Table definitions may include fields that are conditional in nature, meaning they only take on a value when the specified condition is true. Where a table definition requires conditional fields, Arbutus offers an easy means to set the condition. You may select any set of fields, and in one operation, set a condition on all of them.
Where the table layout is coming from COBOL, additional sort options allow you to place related field definitions together, to simplify the selection of fields.
Arbutus logs all processing activity in a log file as supporting documentation. When a project involves several separate documentation threads, you can switch between logs with a simple click in the Overview.
The maximum record length supported by Arbutus is 2GB. While you are unlikely to ever encounter a record length this long, the capability often allows an entire file to be read as a single record, for specialized processing.

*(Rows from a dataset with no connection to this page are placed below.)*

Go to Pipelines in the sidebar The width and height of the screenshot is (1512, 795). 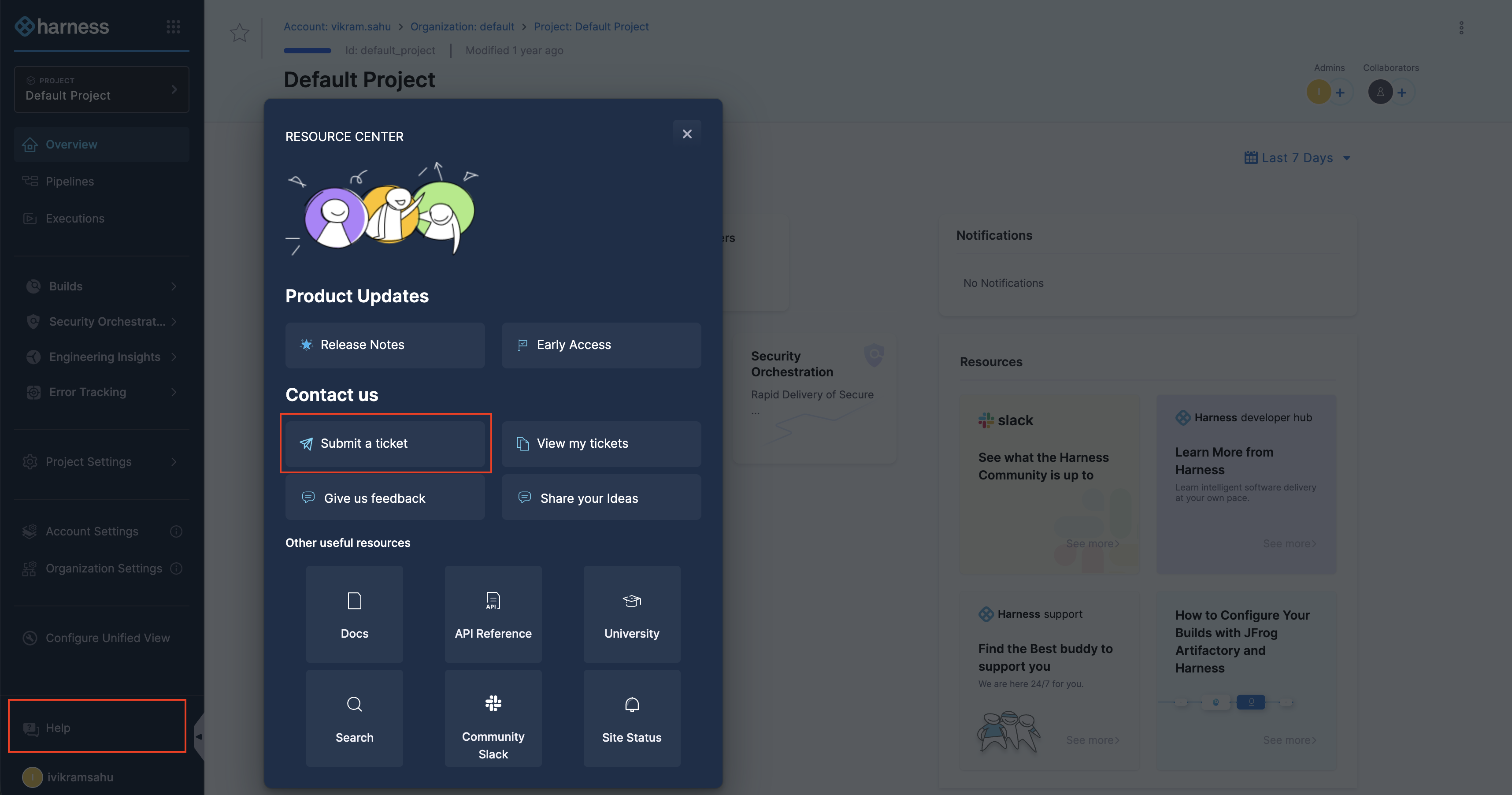pyautogui.click(x=70, y=182)
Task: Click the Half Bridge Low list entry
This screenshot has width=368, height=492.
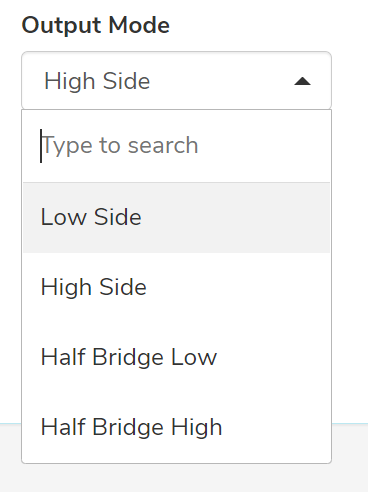Action: pyautogui.click(x=176, y=357)
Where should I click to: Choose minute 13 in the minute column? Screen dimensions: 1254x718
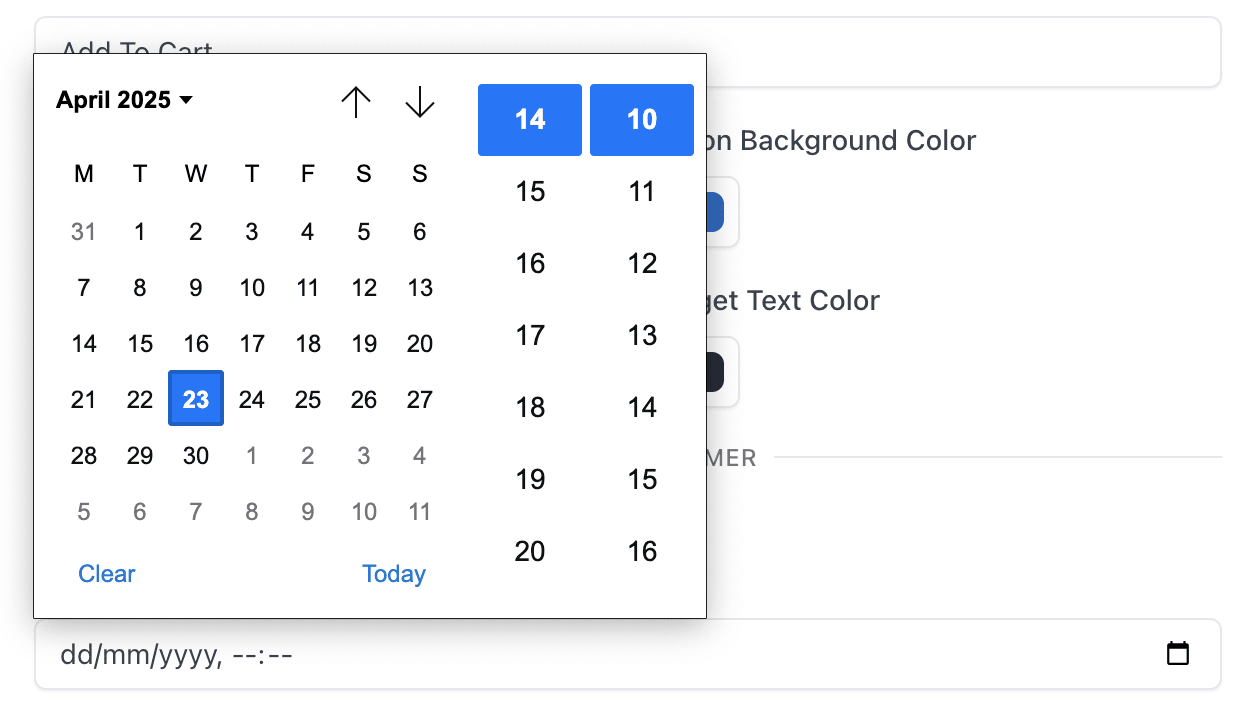point(642,335)
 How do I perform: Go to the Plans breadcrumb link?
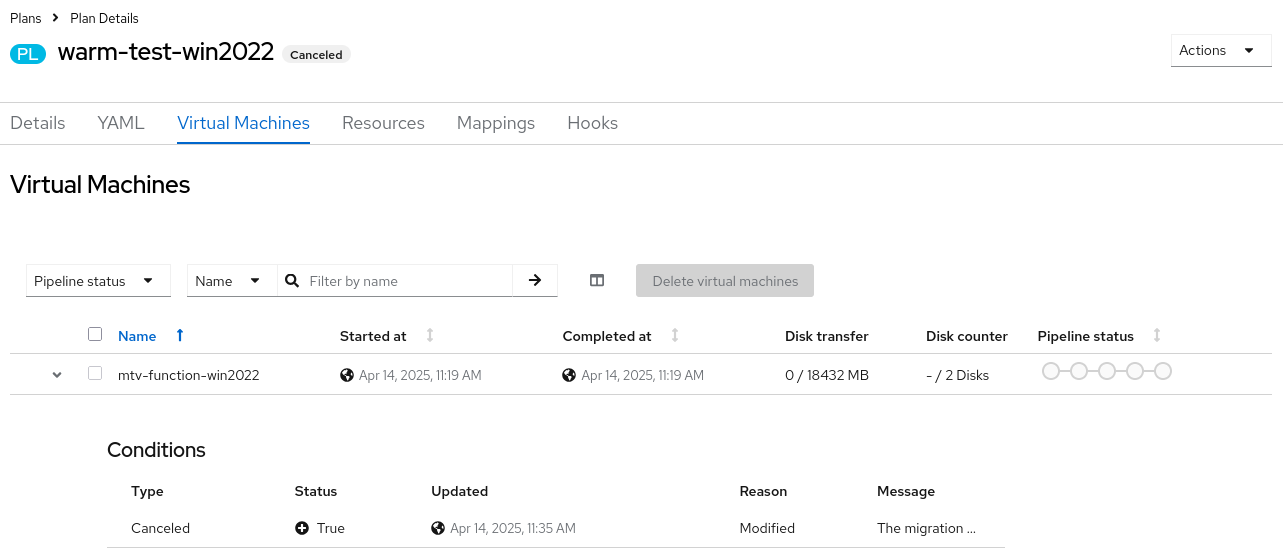tap(25, 18)
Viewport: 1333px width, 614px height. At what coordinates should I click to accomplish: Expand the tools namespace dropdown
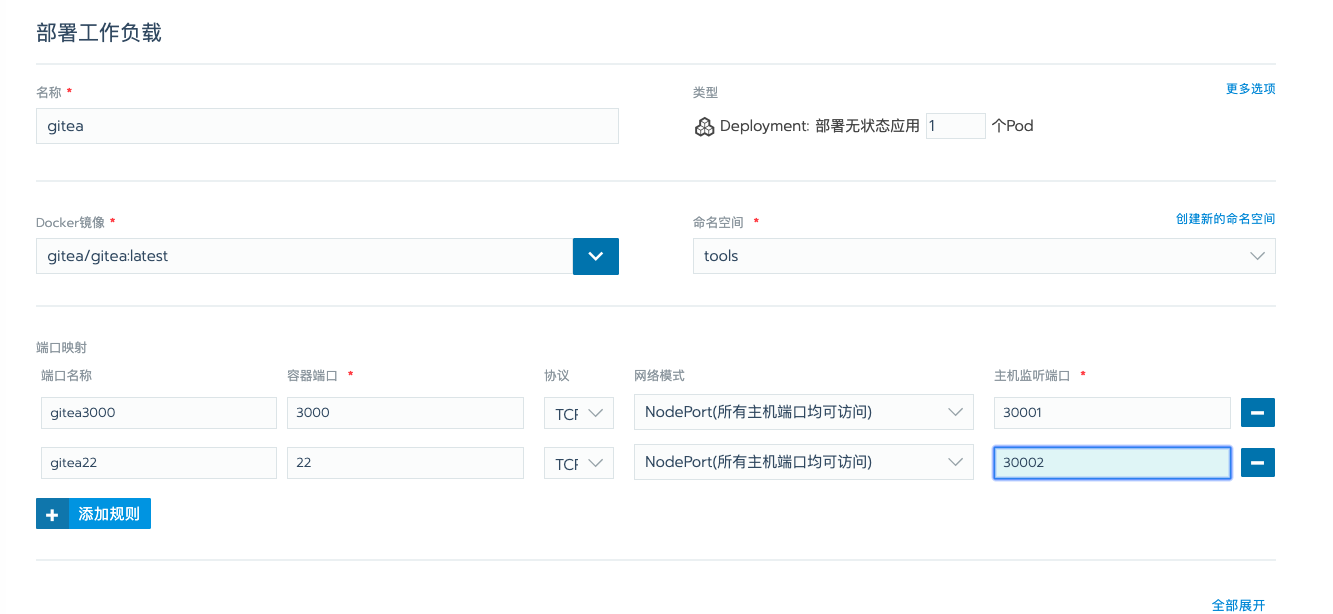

In addition, it is not uncommon for normal text (CRLF) files to occasionally have unexpectedly long lines that will likely exceed the table definition. This may be due to data corruption or an unexpected or unusual situation. When this occurs, Arbutus automatically compensates, reading the entire line despite the fact that it violates the table layout.
Arbutus supports exports to all versions of Excel spreadsheets, including XLS and XLSX. Of course, when exporting to either of these formats, you can specify the sheet name to be created, and even create multiple sheets, if necessary.
Certain processing situations require that you inspect the entire record as a single unit. For example, you may be looking for something or extracting something. When looking for something, the At() function allows you to specify RECORD as the last parameter. When extracting something, the Substring()function allows the first parameter to be RECORD.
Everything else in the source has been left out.